I honestly don't want to deal with two big dogs lol Bernie is 80 and he is very close to pulling my arm out of the socket when we do our powerwalks on the pulling harness. I don't think it's healthy for me to have another brute at the end of the leash. I actually have to do a warm up of all my joints before our walks because I got tendonitis on my right shoulder because of him lol

I haven't made up my mind yet but I am 90% sure my next addition is going to be a staffordshire bull terrier.

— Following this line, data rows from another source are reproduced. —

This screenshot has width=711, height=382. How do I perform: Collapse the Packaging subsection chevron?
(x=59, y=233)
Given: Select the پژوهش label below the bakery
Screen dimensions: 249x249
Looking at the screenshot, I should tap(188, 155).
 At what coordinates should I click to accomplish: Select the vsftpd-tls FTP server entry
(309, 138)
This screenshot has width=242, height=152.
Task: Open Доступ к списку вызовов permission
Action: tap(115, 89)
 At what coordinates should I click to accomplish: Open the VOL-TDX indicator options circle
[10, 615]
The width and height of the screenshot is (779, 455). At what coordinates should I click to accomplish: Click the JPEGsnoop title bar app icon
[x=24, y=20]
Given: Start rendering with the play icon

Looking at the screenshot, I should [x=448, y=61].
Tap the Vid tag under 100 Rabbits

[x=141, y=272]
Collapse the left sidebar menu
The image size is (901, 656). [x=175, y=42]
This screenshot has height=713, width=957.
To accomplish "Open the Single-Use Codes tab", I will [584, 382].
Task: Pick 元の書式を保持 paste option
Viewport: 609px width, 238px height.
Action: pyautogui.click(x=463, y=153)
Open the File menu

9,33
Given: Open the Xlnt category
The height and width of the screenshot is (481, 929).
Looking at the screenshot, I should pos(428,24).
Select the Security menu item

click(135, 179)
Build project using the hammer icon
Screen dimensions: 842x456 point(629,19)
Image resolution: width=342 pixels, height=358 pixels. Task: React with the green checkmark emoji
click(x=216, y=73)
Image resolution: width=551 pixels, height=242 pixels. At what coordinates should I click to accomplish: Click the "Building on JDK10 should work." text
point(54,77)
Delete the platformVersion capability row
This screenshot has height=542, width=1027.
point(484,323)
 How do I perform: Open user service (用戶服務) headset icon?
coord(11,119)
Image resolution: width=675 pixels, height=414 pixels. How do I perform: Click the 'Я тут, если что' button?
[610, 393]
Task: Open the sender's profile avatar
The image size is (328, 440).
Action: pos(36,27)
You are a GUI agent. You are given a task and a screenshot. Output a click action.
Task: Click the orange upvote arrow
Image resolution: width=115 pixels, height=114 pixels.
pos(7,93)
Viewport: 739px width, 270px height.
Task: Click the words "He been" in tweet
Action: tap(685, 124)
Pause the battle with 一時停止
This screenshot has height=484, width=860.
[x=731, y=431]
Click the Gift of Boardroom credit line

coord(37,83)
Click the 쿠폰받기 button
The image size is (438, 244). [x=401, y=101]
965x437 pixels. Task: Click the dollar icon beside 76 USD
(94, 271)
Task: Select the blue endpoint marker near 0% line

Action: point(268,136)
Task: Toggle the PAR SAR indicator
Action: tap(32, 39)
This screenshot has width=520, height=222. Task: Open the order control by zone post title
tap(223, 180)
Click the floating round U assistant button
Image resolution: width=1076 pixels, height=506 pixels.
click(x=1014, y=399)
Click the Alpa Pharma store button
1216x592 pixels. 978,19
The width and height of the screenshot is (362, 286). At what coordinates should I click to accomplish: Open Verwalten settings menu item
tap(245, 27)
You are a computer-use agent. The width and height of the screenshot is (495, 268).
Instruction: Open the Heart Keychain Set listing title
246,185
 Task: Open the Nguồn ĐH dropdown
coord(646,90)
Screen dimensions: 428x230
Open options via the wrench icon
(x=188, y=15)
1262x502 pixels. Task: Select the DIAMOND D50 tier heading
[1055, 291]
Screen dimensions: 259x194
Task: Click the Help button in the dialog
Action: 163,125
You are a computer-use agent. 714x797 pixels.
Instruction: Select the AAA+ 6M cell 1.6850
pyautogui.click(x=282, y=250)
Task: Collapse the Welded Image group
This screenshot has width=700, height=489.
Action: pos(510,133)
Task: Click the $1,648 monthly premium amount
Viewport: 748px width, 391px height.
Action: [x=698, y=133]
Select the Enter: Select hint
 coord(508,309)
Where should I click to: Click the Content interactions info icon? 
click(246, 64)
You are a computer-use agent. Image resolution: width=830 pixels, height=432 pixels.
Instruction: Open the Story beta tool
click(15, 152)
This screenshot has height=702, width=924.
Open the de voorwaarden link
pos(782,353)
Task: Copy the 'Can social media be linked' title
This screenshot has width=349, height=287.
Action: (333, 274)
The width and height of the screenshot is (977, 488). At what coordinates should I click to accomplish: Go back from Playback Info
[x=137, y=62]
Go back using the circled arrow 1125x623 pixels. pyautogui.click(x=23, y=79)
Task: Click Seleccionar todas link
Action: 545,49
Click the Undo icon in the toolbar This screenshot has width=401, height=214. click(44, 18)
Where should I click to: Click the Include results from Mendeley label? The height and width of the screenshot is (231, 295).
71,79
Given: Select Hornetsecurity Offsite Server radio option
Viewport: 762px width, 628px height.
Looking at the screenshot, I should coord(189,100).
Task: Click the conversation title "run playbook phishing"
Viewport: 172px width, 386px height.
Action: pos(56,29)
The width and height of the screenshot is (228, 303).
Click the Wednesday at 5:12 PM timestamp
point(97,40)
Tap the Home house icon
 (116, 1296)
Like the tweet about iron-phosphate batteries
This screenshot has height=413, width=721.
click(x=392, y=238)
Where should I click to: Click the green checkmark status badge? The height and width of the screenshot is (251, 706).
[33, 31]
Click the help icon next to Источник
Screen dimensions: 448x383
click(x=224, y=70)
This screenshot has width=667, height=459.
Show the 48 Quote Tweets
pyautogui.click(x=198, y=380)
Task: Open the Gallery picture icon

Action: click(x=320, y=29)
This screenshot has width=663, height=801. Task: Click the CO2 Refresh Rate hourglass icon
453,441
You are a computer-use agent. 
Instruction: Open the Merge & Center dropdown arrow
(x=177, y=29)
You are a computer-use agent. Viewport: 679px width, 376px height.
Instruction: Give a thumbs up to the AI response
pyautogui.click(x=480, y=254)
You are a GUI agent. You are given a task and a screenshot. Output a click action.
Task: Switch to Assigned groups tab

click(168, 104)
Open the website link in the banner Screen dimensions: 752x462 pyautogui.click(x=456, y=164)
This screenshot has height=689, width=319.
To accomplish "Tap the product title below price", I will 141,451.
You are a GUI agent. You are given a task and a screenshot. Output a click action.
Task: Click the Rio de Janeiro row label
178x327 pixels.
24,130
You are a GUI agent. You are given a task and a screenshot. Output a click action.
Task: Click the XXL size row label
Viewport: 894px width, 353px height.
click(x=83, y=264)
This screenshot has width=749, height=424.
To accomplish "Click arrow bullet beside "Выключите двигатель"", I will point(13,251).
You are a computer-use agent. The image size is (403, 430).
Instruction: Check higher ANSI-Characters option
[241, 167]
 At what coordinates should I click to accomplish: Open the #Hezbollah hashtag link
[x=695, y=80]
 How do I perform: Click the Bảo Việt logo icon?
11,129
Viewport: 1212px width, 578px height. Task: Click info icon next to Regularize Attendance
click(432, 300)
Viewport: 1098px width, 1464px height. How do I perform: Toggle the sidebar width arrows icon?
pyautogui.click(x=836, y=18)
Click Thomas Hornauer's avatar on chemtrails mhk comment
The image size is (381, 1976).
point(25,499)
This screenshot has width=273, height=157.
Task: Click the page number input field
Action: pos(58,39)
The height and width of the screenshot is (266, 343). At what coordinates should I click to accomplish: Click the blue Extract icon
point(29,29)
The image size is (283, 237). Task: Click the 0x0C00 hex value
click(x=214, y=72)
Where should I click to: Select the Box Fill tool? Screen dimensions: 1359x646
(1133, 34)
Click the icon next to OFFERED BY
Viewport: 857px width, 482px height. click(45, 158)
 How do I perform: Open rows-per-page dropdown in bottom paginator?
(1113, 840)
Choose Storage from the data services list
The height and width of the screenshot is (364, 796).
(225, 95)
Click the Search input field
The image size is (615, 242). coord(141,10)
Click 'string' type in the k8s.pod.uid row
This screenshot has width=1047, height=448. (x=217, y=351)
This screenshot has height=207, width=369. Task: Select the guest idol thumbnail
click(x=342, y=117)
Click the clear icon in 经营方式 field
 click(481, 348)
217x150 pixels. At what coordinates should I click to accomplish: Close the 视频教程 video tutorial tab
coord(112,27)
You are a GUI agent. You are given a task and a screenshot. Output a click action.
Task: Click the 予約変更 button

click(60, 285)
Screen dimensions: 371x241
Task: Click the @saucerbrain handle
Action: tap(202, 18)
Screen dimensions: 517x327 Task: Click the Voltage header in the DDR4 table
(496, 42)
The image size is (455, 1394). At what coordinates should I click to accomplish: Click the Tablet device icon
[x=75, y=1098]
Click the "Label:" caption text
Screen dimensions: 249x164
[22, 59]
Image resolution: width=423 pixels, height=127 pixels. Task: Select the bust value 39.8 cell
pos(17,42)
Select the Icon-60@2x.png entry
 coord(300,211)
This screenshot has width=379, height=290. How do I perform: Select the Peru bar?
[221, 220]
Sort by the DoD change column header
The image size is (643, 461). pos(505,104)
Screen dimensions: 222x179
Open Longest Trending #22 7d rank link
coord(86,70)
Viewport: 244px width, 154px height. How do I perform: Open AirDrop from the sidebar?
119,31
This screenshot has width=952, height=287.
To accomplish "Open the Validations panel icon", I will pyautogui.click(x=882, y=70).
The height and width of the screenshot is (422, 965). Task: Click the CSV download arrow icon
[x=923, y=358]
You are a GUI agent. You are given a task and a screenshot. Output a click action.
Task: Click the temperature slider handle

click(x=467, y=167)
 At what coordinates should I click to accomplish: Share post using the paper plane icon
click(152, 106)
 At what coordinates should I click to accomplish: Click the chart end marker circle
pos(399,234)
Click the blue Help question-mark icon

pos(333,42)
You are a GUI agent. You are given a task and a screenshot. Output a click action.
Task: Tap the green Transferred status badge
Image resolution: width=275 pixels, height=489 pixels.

A pocket of dynamite in a small package.


----------



## Mach0 (Mar 28, 2010)

cEElint said:


> when and if i get another dog.. (wont be anytime soon) i want a pure bred Amstaff like Cochise.. lol


He's nice but BTK said he's not a real amstaff. But I agree, he's nice! 
David- nice dogs!


----------



## American_Pit13 (Apr 23, 2007)

davidfitness83 said:


> Luckkyyy !! how was she in person? she looks amazing in the photos !!:roll:


Gorgeous, and athletic. Pure perfection.


----------



## davidfitness83 (Jul 7, 2009)

American_Pit13 said:


> Gorgeous, and athletic. Pure perfection.


I went to the Staffy nationals last year and I fell in love. I want one so bad, they are so damn cute.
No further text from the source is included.